Mais pour rendre le changement irréversible, il est essentiel de disposer d'un système judiciaire véritablement indépendant et incorruptible. Trop souvent, dans les affaires à coloration politique, les magistrats hésitent à pousser leurs soupçons et leurs accusations jusqu'à une conclusion sans ambiguïté.

Le contraire serait étonnant : au temps du communisme, la justice était manipulée pour servir le régime et les milliers de magistrats qui ont été formés à cette «culture» ne peuvent pas être remplacés du jour au lendemain.
Bien que le retour à la vieille URSS soit impossible, certains voient la main des Russes dans l'actuelle désillusion de l'Ukraine.

Oui, il y a des éléments inquiétants dans la politique russe qui s'expliquent par le fait que, géographiquement, la Russie n'a jamais vraiment su où elle commençait et où elle finissait. Elle a possédé ou dominé de nombreuses nations et, même aujourd'hui, elle a encore du mal à se résigner à la perte de tous ces territoires.

Certaines des déclarations de Vladimir Poutine, semblent empreintes de nostalgie pour l'époque soviétique.

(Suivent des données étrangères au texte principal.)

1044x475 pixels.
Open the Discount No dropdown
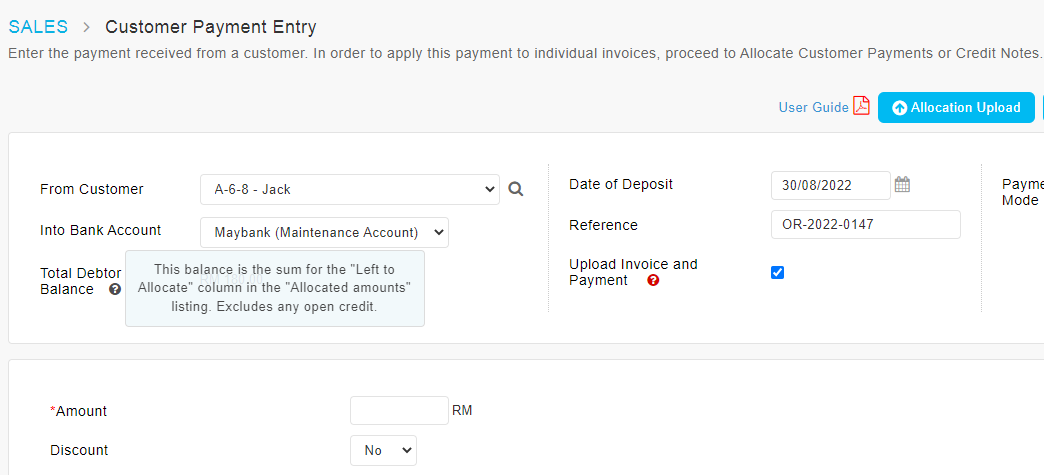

C'est ainsi qu'il a récemment qualifié d'erreur tragique la désintégration de l'Union soviétique. Mais cette nostalgie soviétique est plus le reflet de la traditionnelle politique de puissance de la Russie que le regret du communisme. Je pense que Moscou devrait clairement annoncer au monde -et la communauté internationale devrait tout aussi clairement le dire à Moscou- que la Russie possède des frontières définies qu'il est exclu de remettre en question parce que les guerres et les conflits ont toujours pour cause des frontières disputées.

Pour autant, je ne veux pas diaboliser Poutine. Il peut certes faire baisser le prix du pétrole qu'il fournit à ses amis, notamment le dictateur du Belarus, Alexandre Loukachenko, et insister pour faire payer à tous les autres le prix du marché. Mais il ne peut rien faire de plus dangereux. Au-delà de ce genre d'escarmouche, je ne crois donc pas que nous connaîtrons de conflit sérieux.
La promesse d'une intégration à l'Occident rend un conflit hautement improbable car cette intégration dépend aussi bien de la géographie que de valeurs et de culture partagées.

L'Ukraine appartient à une entité politique européenne unie. Les valeurs que défend l'Ukraine, et qui se trouvent ancrées dans son histoire, sont totalement d'essence européenne. L'expérience tchèque prouve qu'il faut du temps pour mettre en œuvre chacune des normes de l'Union européenne qui permettent ensuite de se qualifier pour l'entrée dans l'Union européenne. Mais il n'y a aucune raison que l'Ukraine n'y parvienne pas Il en est de même pour l'Ukraine et l'Otan. Les partenariats fondés sur des règles, des critères et des valeurs partagées constituent le cœur de la sécurité moderne.

En outre, l'Otan définit une sphère de civilisation, ce qui, bien sûr, ne signifie pas que la communauté atlantique soit meilleure qu'une autre. Mais c'est une communauté à laquelle il fait bon appartenir sous réserve que les peuples veuillent sincèrement y appartenir et que cette adhésion ait une signification historique.

L'entrée dans l'Otan implique des obligations. Notamment lorsque l'Otan répond à un appel des Nations unies pour organiser des interventions militaires hors zone, là où, par exemple, se commet un génocide. Autrement dit, l'appartenance à l'Otan, tout comme l'appartenance à l'Union européenne, a un prix. Cependant, je suis convaincu que les avantages dépassent de loin les inconvénients. C'est aux Ukrainiens seuls de prendre une telle décision et, ainsi, de surmonter leur désillusion post-révolutionnaire.

*Václav Havel est l'ancien président de la République tchèque.